FCC Seeks Quick Auction for Rural Digital Opportunity Fund Support

February 13, 2020 | by Andrew Regitsky

FCC Seeks Quick Auction for Rural Digital Opportunity Fund Support

The FCC, stung by the criticism it’s gotten for its abominable broadband measurement problems and the lack of operable broadband service in too many rural areas, is quickly working to bring its new Rural Digital Opportunity Fund (RDOF) to Eligible Telephone Companies. On February 7, 2020 it released the RDOF Report and Order, and on February 28, 2020, it plans to adopt a Public Notice seeking industry comments on a proposed auction schedule and procedures to distribute the RDOF payments.

The RDOF will use competitive bidding to target up to $20.4 billion over ten years to support gigabit speed broadband networks in areas that lack access to 25/3 (download/upload) Mbps broadband service. It will allocate up to $16 billion in Phase I for support targeting census blocks that Commission data show are clearly unserved by 25/3 Mbps broadband service and at least $4.4 billion in Phase II for unserved locations in partially served census blocks and areas not won in Phase I.

In a draft Public Notice in Docket 19-126, the agency requests comments by March 27, 2020, on the following proposals:

  • Adopting an October 22, 2020 start date for bidding in the Rural Digital Opportunity Phase I auction;
  • Continuing to use census block groups rather than census tracts for the minimum geographic area for bidding even though there are more than 66,000 census blocks compared to 33,000 tracts;
  • Continuing with a two-stage application process (a short and long-form) to establish eligibility for bidding:
  • The short-form application would include information such as applicant ownership information and other information about the applicant’s operational and financial capabilities;
  • The post-auction long-form application would provide information from winning bidders to ensure they have the technical and financial ability to meet broadband deployment obligations and public interest requirements for all carriers receiving support;
  • Bidders stating in advance which states they will bid on;
  • Bidders indicating in their short-form application the performance tier and latency combinations for which they intend to bid and the technologies they intend to deploy to meet the relevant public interest obligations. Additionally, each applicant must indicate whether it has at least two years’ experience providing a voice, broadband, and/or electric distribution or transmission service;
  • Continuing with benchmarks each successful applicant would need to meet regarding its network usage and subscription rates to fulfill the public interest obligations for its selected performance tier and latency combination(s). Specifically, should the successful bidder have to demonstrate it can deliver service to 95 percent of the locations in the geographic area and have at least 70 percent of the population subscribed to both its voice and broadband service?
  • Continuing to use a descending clock auction to identify the providers that will be assigned to receive RDOF support and to establish the amount of support that each bidder will be eligible to receive, subject to post-auction application review:
  • Conducting the auction over the Internet, with bidders uploading bids in a specified file format for processing by the bidding system in sequential bidding rounds;
  • Limiting the availability of bidding information during the auction and adopting limited information procedures for the RDOF auction concerning the application and bidding data that will be publicly available before, during, and after the auction.
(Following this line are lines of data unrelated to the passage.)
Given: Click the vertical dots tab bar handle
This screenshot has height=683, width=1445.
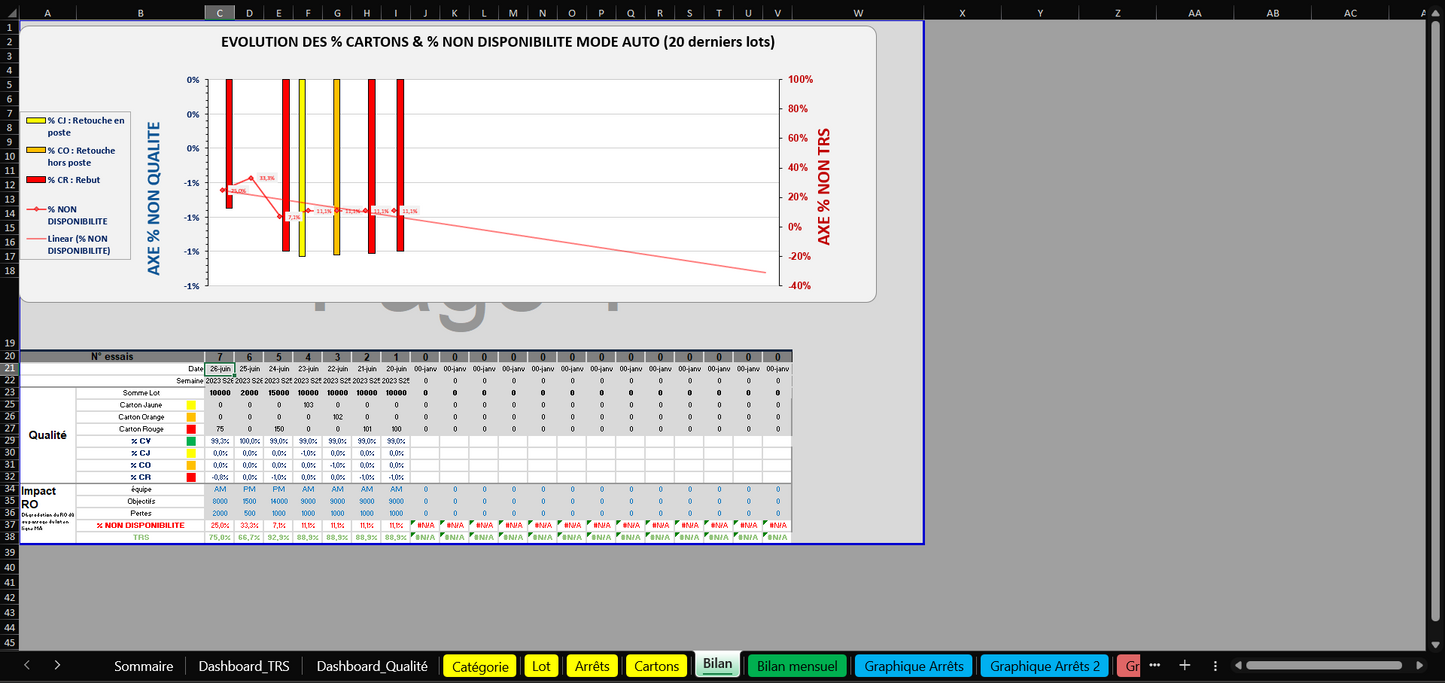Looking at the screenshot, I should point(1213,665).
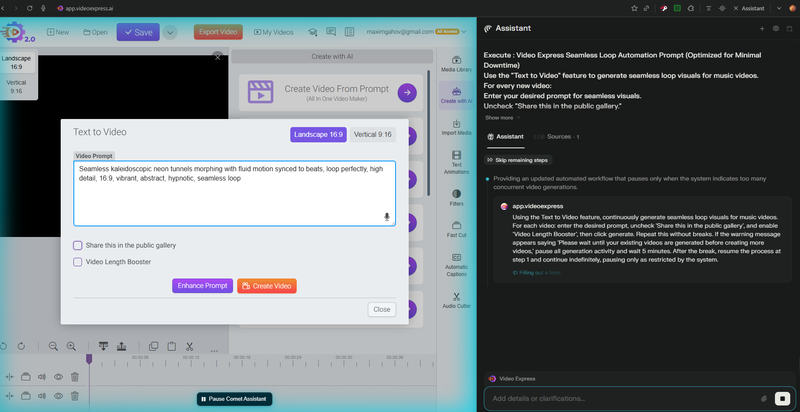
Task: Click the Create Video button
Action: coord(266,286)
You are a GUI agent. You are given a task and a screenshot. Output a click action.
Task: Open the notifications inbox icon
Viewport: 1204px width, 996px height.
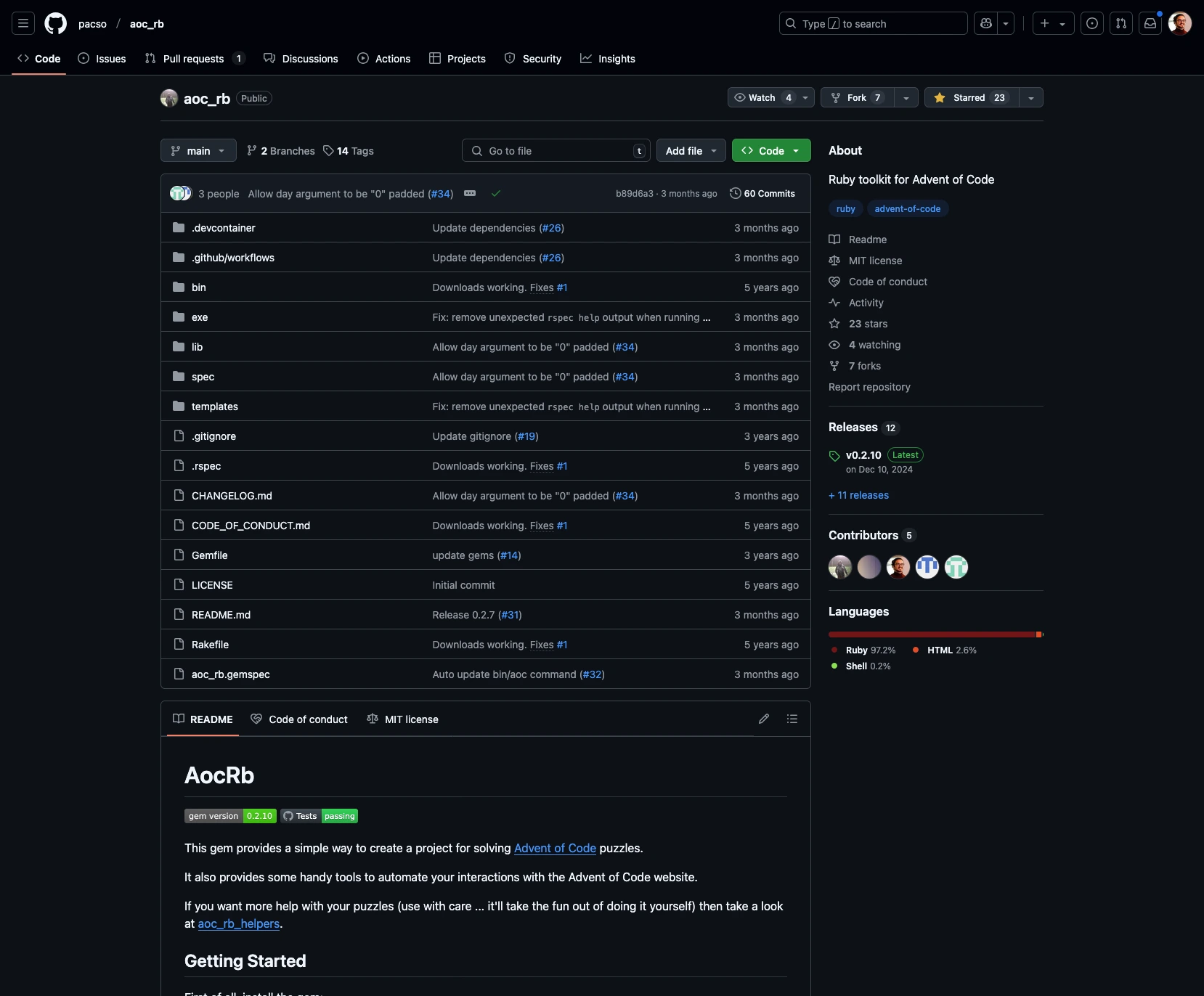tap(1150, 24)
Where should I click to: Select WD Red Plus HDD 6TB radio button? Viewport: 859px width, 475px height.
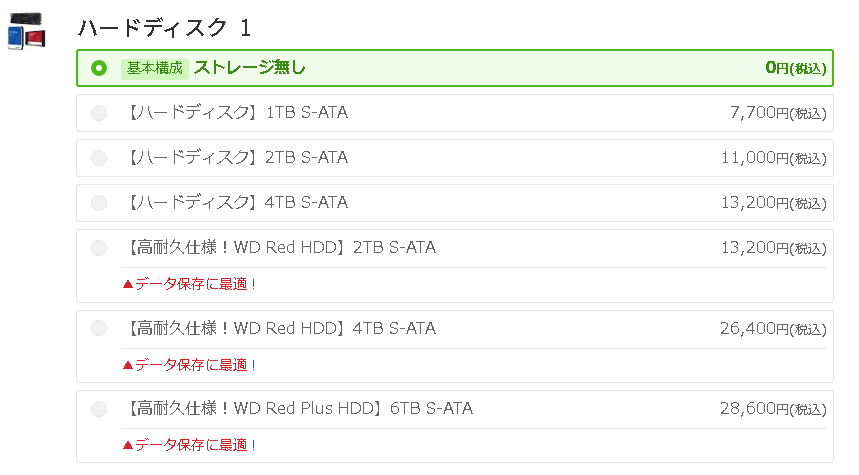tap(99, 409)
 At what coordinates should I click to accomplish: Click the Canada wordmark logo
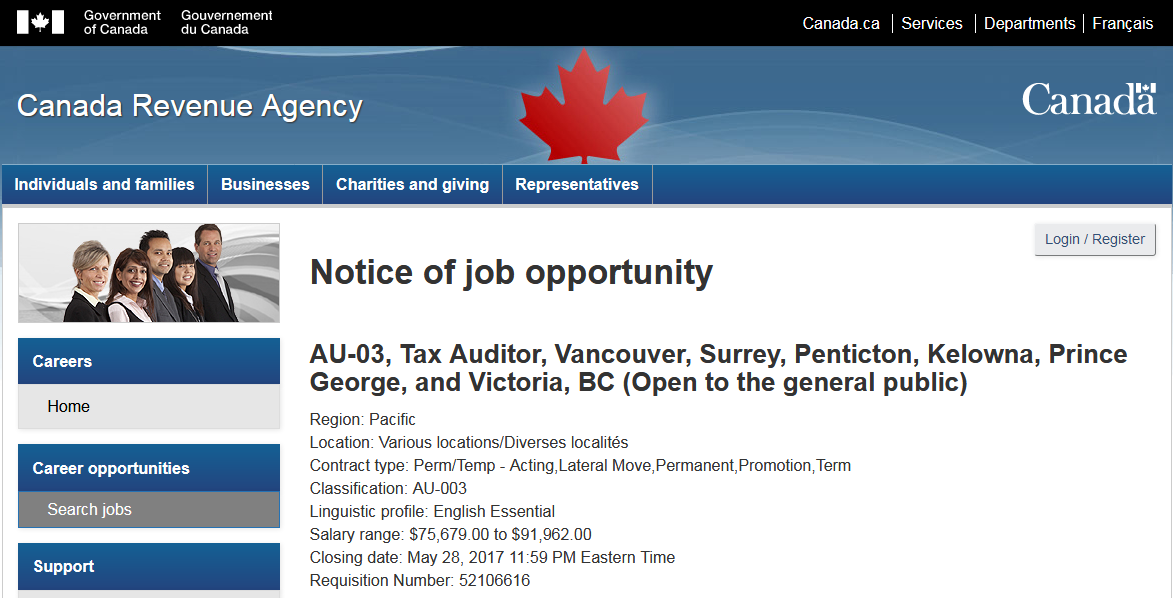1088,100
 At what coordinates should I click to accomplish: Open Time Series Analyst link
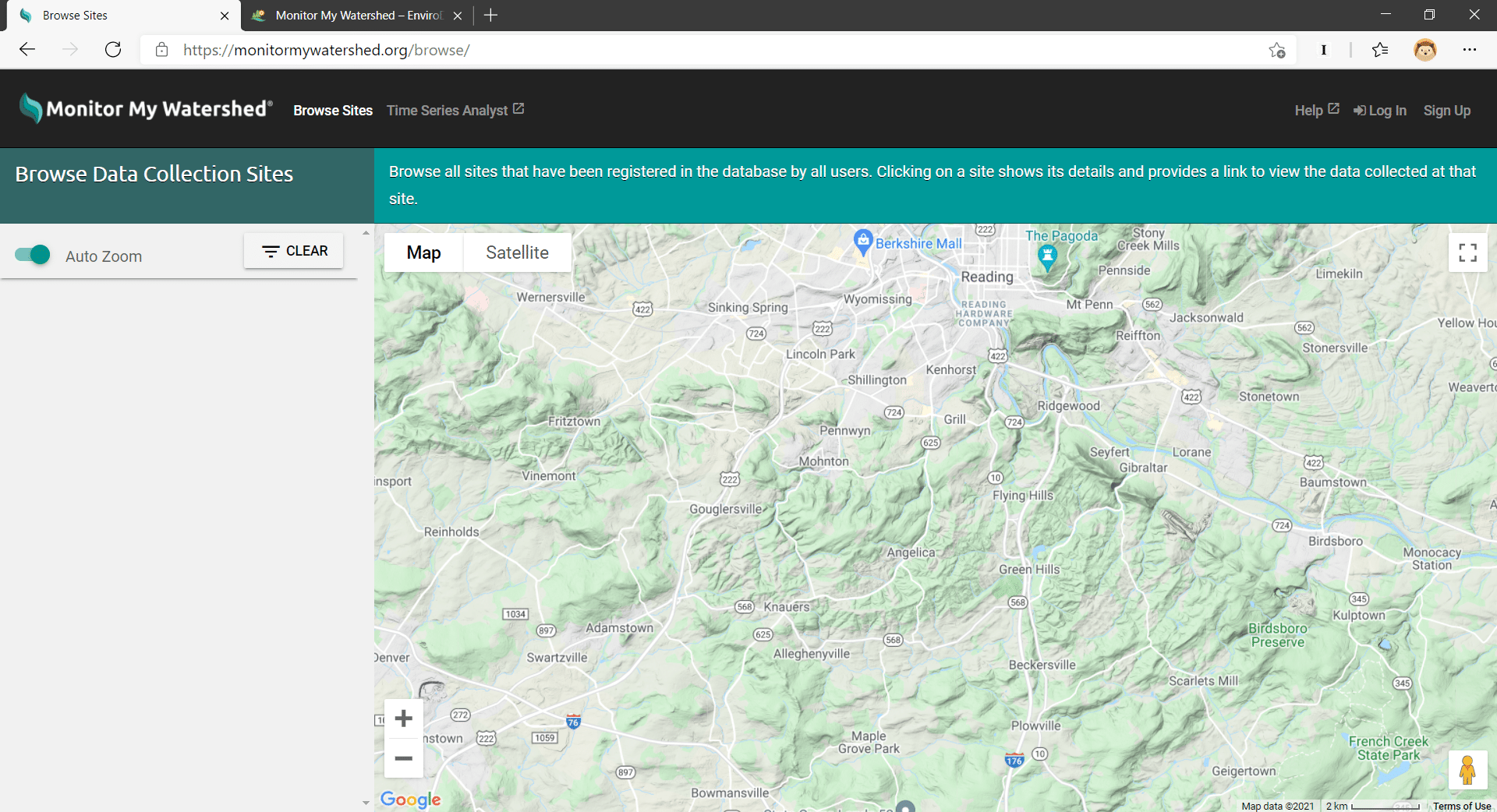(455, 111)
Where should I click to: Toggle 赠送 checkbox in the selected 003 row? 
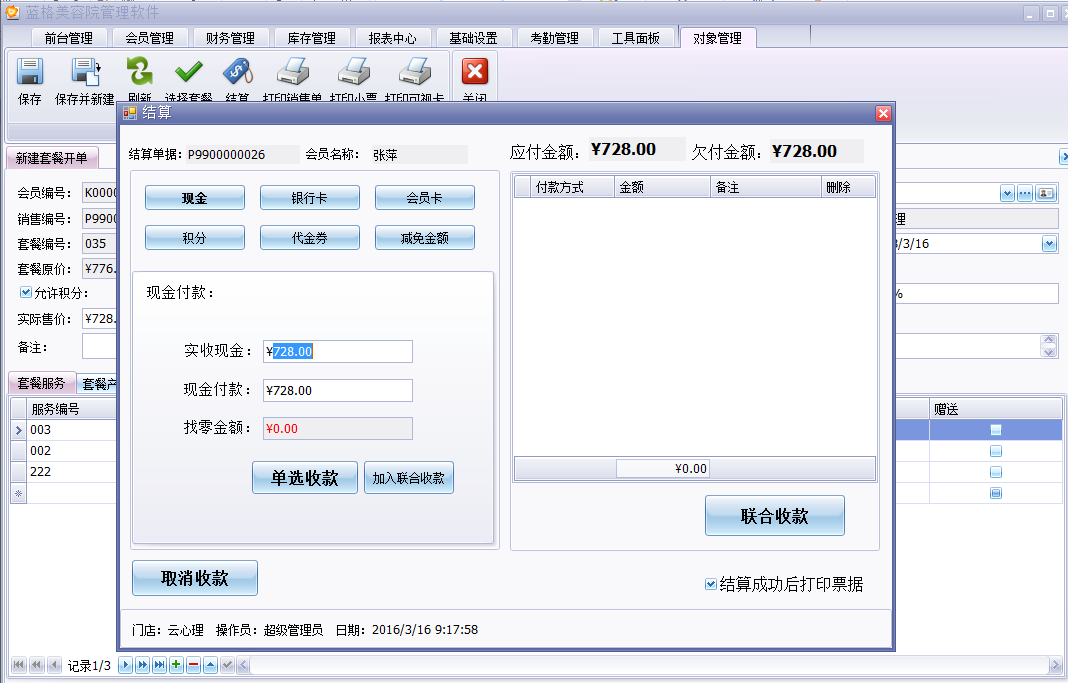tap(995, 430)
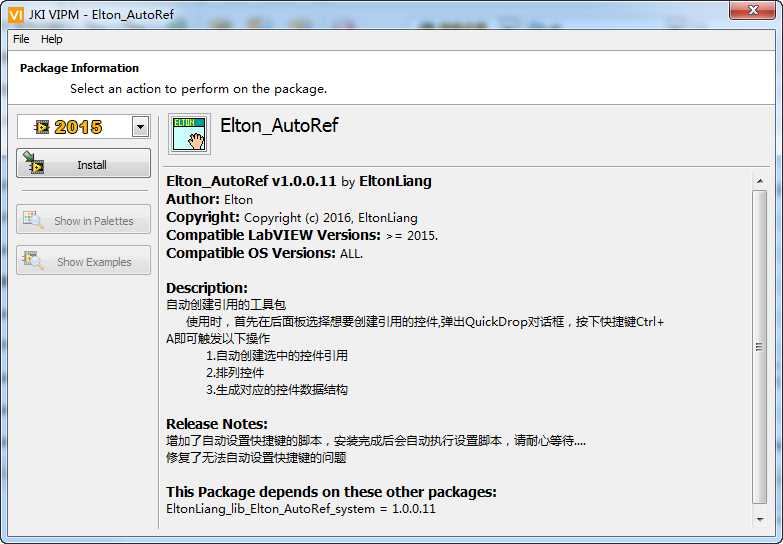Image resolution: width=783 pixels, height=544 pixels.
Task: Click the magnifier icon on Show Examples
Action: 33,260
While FCC Chairman Ajit Pai is thrilled with the RDOF, as usual it takes Commissioner Jessica Rosenworcel to point out the Fund’s shortcomings. In a masterful partial dissent to the RDOF Report and Order, she writes,

First: We need maps before money and data before deployment. With today’s decision we commit the vast majority of universal service funds—$16 billion!—for the next ten years without first doing anything to improve our maps, survey service accurately, or fix the data disaster we have about the state of service today. That means if your home is marked as served by the FCC’s maps today and it is not, then for the next decade you are on your own. Good luck. It means millions of Americans will slip deeper into the digital divide...

Second: We fail to recognize that cost is a barrier to broadband availability. This proceeding is a missed opportunity to honestly acknowledge that there are more than deployment barriers to broadband—there are adoption barriers too. The FCC could have asked funding recipients to offer a low-cost service for consumers when they are receiving billions in support from the government. But if you comb through the text of this decision, you’ll find we took a pass. That’s unfortunate...

Third: This broadband fund is backward-looking with stale service speeds and data caps. It seems crazy that we are going to sit here today and pronounce what service speeds are adequate ten years hence. But we do just that with the baseline speed of 25 megabits per second that we propose. If you want a demonstration of just how ridiculous that is, know that a decade ago this agency called service at 200 kilobits per second broadband...

In the end, this is not the broadband plan we need. It is not guided by maps. It is not guided by data. It is guided by a desire to rush out the door, claim credit and pronounce our nation’s broadband problems solved.